Pedestrians wearing face masks following the coronavirus disease (COVID-19) outbreak, walk past a HSBC bank branch in Hong Kong, China February 22, 2022.
Pedestrians wearing face masks following the coronavirus disease (COVID-19) outbreak, walk past a HSBC bank branch in Hong Kong, China February 22, 2022. Reuters / LAM YIK

HSBC has shelved plans for new stock buybacks this year after reporting an unexpected hit to its capital on Tuesday, as a cocktail of rising inflation, geopolitical tensions and economic weakness dented its prospects.

Shares in Europe's biggest bank were trading 3.6% lower by 1014 GMT against a 0.8% gain in the benchmark FTSE 100 index, as investors reacted to revised payout plans, which compounded disappointing news on the bank's balance sheet.

HSBC's core capital ratio, a key measure of a bank's financial strength, fell 1.7 percentage points to 14.1% from the end of 2021, driven in part by losses on a hedging strategy it has set up in advance of expected central bank rate hikes.

Capital "is still a very strong level, but an eyebrow raiser nonetheless," said Simon Peters, investment strategist at Algebris Investments.

The bank's capital will be further sapped when it books a loss of around $2.7 billion in the second half of the year, due to the sale of its France retail operations.

That comes as soaring energy prices and supply chain outages, partly due to the conflict in Ukraine, threaten to scupper a nascent global economic recovery from the pandemic.

HSBC Chief Executive Noel Quinn, who has run the London-headquartered bank for the last two years, is ploughing billions into Asia to drive growth, with a focus on the wealth management business. He has also moved global executives there.

Pretax profit of $4.17 billion for the first quarter ending on March 31, was down from $5.78 billion a year earlier, but beat the $3.72 billion average estimate of 16 analysts compiled by HSBC.

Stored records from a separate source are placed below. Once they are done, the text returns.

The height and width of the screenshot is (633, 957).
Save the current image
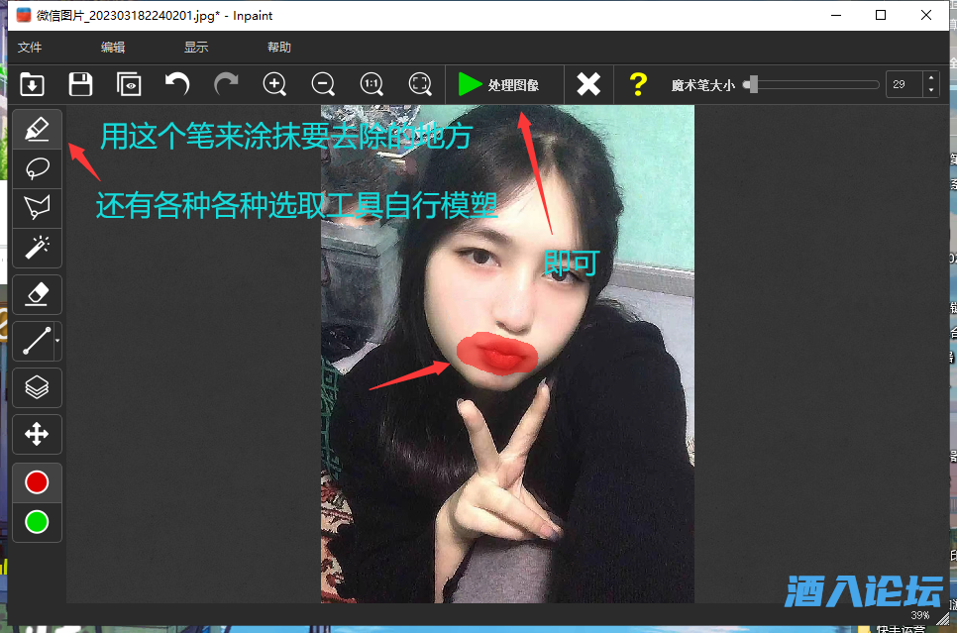80,84
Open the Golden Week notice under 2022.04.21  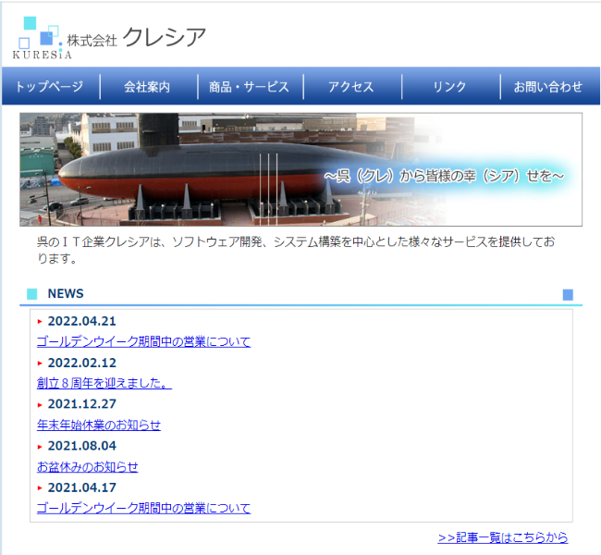coord(143,341)
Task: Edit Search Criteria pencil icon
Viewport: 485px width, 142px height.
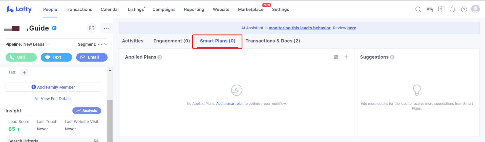Action: pyautogui.click(x=96, y=140)
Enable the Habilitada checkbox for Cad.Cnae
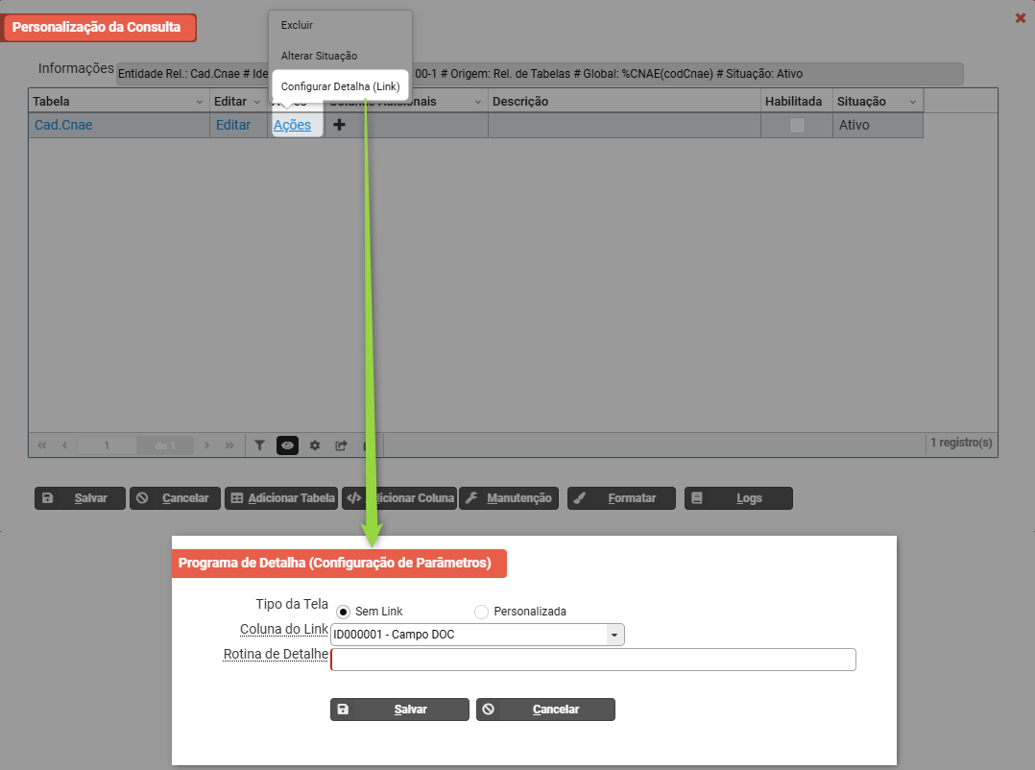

In February, HSBC, which earns about two-thirds of its reported pretax profit from Asia, brought forward its key profitability target by a year and more than doubled its annual profit as expected bad loans from the pandemic failed to materialise.

HSBC's revenues fell 3%, in part due to COVID-19 restrictions in the bank's biggest market of Hong Kong as its branches were closed, hitting its sales of investment products.

But Chief Financial Officer Ewen Stevenson told reporters the bank remained "massive bulls" on growth in the region and had no plans to change strategy there.


The lender blamed volatility in the value of some government and corporate bonds it holds as hedges against dips in interest income for its capital hit, a trend Stevenson said could continue this year for HSBC and other banks.

Those investments will eventually result in a positive return for the bank if rate hikes proceed as expected, Stevenson told Reuters.

HSBC meanwhile is "not considering" breaking itself up, Stevenson told reporters, after media reports that an anonymous shareholder had recommended the oft-discussed move to unlock the value of the bank's component businesses.

The bank said expected credit losses came in at $600 million in the first quarter, less than expected. In the same period last year it unlocked $400 million of reserves as the outlook improved.

The swing to a net credit loss mainly reflected the impacts of the Russia-Ukraine conflict and inflationary pressures on the forward economic outlook, the bank said.

On Tuesday, Swiss wealth titan UBS reported a 17% rise in quarterly net profit to its best since 2007 on the back of strong trading.

HSBC's smaller rival Standard Chartered reports results on Thursday, followed by Southeast Asian banks such as DBS Group on Friday.

HSBC also holds its annual shareholder meeting in London on Friday.